While "materials" is not in the name of the book, I think great (though more advanced) introductions to these topics can be found in Thijssen's Computational Physics. What's nice about it is that it covers the theory, provides coding (as well as theoretical) exercises, and has sample programs for each chapter on the author's website (albeit in Fortran77, which is a language I abhor). You should definitely know how to program and at least the basics of numerical methods to start this book. [1]

For DFT, as mentioned in another post, the book starts you off with the Hartree problem, then you do the Hartree-Fock problem, and eventually planewave DFT.

For Quantum Monte Carlo, you start off with classical Monte Carlo integration and the Metropolis algorithm, before discussing a variety of modern QMC methods (VMC, DMC, PIMC).
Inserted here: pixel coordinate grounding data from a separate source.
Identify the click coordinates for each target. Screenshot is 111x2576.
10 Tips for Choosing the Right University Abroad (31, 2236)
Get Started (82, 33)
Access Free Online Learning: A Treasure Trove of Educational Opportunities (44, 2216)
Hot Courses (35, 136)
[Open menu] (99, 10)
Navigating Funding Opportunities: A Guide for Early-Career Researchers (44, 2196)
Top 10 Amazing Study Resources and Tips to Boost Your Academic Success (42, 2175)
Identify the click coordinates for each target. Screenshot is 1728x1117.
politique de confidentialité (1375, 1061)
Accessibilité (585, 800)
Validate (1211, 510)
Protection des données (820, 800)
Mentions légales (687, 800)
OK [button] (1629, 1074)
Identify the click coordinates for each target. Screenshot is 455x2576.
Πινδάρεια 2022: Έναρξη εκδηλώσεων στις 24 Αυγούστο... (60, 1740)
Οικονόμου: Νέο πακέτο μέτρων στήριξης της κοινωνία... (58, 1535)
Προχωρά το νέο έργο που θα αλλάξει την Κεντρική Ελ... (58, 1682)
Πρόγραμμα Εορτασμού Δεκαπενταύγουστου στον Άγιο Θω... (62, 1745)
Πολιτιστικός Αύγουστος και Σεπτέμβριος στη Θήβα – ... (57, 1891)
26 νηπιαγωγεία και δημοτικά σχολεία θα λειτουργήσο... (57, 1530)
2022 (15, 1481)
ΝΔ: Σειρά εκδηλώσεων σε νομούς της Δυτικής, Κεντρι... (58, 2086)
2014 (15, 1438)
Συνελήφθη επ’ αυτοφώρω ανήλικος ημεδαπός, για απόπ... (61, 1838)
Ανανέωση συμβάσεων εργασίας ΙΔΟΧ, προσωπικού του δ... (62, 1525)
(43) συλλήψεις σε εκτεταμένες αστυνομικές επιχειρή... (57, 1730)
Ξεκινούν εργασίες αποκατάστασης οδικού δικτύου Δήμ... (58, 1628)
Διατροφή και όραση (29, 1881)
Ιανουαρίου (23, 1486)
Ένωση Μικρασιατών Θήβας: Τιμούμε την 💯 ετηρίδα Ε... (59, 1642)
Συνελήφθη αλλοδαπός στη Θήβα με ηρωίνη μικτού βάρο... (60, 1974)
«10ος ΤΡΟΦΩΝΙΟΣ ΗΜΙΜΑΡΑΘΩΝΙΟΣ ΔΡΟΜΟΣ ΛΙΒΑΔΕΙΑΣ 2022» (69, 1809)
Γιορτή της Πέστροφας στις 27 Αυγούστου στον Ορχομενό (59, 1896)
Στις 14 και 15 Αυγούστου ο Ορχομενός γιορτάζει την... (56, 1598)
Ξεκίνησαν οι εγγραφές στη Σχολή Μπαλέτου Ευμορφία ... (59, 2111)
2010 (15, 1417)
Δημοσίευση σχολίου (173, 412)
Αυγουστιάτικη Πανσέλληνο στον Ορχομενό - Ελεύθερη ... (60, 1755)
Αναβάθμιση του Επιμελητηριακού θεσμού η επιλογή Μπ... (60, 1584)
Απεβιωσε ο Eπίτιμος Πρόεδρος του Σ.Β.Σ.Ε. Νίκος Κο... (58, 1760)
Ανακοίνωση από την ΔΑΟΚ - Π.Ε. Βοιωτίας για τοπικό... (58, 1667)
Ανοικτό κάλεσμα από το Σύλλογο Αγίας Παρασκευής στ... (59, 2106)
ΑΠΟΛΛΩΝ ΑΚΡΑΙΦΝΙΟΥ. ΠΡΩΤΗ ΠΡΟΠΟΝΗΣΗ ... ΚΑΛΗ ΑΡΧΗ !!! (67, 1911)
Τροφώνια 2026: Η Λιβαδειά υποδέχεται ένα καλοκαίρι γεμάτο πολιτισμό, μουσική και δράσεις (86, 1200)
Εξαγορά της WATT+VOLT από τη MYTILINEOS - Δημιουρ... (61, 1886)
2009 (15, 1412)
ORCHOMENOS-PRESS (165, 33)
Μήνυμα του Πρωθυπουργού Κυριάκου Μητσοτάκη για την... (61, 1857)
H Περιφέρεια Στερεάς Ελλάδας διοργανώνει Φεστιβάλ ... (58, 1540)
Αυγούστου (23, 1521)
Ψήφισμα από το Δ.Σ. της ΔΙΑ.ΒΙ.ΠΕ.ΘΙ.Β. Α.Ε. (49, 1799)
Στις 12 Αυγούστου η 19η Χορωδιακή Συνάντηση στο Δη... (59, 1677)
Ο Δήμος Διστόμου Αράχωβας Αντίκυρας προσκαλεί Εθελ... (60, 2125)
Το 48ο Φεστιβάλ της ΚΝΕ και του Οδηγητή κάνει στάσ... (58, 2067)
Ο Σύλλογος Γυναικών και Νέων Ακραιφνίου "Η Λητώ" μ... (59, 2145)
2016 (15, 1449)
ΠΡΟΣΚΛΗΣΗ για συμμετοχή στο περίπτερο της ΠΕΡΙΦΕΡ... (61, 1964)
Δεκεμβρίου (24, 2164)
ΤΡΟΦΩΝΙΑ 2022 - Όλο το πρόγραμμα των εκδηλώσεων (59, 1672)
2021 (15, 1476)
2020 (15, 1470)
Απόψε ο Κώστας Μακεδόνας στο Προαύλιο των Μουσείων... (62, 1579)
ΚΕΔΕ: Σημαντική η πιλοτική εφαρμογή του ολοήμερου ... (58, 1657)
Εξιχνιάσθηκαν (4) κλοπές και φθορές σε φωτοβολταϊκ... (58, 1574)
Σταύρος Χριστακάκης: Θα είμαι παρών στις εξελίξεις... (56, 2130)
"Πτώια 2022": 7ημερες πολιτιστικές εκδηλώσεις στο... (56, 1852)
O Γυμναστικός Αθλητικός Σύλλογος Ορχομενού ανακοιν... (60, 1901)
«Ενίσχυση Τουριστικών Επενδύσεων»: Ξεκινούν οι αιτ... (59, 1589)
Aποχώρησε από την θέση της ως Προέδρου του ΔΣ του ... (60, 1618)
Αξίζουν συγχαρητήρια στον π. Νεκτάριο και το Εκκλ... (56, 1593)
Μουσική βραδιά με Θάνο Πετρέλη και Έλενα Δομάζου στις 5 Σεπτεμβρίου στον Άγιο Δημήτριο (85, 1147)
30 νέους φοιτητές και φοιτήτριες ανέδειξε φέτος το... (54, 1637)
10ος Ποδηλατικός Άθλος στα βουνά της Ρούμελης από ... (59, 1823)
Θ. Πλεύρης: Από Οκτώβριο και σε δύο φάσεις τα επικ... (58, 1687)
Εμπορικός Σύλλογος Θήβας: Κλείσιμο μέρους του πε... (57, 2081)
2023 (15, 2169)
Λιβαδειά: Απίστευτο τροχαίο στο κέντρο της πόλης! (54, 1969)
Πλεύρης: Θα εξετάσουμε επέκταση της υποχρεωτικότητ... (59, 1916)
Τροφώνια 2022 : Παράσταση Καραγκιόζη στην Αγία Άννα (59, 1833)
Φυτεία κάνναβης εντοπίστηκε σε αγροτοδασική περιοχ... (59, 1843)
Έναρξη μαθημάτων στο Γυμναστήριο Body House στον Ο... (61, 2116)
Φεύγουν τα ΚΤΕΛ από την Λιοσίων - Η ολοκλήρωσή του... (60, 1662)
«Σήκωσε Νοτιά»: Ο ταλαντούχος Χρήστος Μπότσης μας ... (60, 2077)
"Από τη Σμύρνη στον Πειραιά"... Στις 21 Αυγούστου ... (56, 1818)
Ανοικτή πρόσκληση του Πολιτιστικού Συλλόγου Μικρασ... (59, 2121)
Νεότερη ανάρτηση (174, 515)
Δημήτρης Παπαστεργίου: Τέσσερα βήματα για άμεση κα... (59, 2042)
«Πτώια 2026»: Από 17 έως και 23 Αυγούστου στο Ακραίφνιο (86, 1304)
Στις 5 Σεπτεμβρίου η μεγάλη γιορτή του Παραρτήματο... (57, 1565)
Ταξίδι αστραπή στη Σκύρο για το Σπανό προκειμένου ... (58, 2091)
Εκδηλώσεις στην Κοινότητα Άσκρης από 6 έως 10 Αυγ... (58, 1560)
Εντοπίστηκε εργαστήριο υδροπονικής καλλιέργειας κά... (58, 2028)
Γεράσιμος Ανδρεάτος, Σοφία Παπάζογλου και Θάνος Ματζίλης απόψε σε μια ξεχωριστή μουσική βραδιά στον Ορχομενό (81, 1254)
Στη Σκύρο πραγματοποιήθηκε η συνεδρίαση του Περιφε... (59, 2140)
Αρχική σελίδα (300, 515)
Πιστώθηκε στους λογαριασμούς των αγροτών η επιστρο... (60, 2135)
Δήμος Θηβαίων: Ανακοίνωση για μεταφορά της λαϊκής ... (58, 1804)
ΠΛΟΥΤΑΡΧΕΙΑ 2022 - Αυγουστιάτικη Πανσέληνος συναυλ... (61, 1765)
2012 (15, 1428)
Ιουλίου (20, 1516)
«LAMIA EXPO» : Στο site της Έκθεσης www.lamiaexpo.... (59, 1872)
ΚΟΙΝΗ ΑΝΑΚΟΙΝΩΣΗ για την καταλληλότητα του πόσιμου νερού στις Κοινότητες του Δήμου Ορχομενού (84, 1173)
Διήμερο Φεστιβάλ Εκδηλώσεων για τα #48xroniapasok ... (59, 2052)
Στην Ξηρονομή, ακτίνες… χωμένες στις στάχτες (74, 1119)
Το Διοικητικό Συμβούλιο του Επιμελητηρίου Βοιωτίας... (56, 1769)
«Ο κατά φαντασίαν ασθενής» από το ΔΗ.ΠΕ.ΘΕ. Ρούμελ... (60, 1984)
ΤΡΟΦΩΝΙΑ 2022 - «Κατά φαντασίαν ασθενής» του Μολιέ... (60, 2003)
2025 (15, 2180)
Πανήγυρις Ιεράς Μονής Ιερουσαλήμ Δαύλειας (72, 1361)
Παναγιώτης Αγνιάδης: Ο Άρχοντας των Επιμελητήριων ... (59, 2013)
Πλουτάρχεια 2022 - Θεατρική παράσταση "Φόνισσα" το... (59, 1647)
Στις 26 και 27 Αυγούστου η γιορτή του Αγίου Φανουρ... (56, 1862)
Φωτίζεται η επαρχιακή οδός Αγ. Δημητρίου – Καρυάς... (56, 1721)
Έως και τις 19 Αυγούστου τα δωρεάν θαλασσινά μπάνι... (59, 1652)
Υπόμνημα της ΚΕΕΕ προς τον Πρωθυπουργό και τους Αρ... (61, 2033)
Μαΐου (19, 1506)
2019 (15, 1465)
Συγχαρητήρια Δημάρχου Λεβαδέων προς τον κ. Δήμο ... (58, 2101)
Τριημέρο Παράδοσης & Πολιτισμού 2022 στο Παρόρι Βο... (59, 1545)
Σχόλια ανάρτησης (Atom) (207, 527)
For Molecular Dynamics, you start with a relatively simple symplectic integrator for a classical monatomic simulation, then move on to molecular systems, quantum systems, and eventually the Car-Parinello method (disclaimer: I didn't finish this section as it's not related to my own work).

It also covers a range of other useful (or at least interesting) topics, though mostly focused on matter modelling, from the Duffing oscillator to lattice field theory. Thijssen covers a broad range of topics and hence doesn't go into such gruesome detail, however, so this should really be treated as an introduction, after which you can read more specialised books and review articles in the areas that interest you. In addition to getting the satisfaction of writing some of these programs from scratch, I have found it to be helpful in understanding what the software suites (e.g. Molpro, CASINO) I use for these calculations actually do and how to use them more effectively.

[1]: For an introduction to numerics, I personally used Ascher and Greif's Introduction to Numerical Methods, but this is not a matter modelling book. I have heard good things about Newman's and Koonin's books which are both more introductory as well and probably more interesting to people interested in matter modelling.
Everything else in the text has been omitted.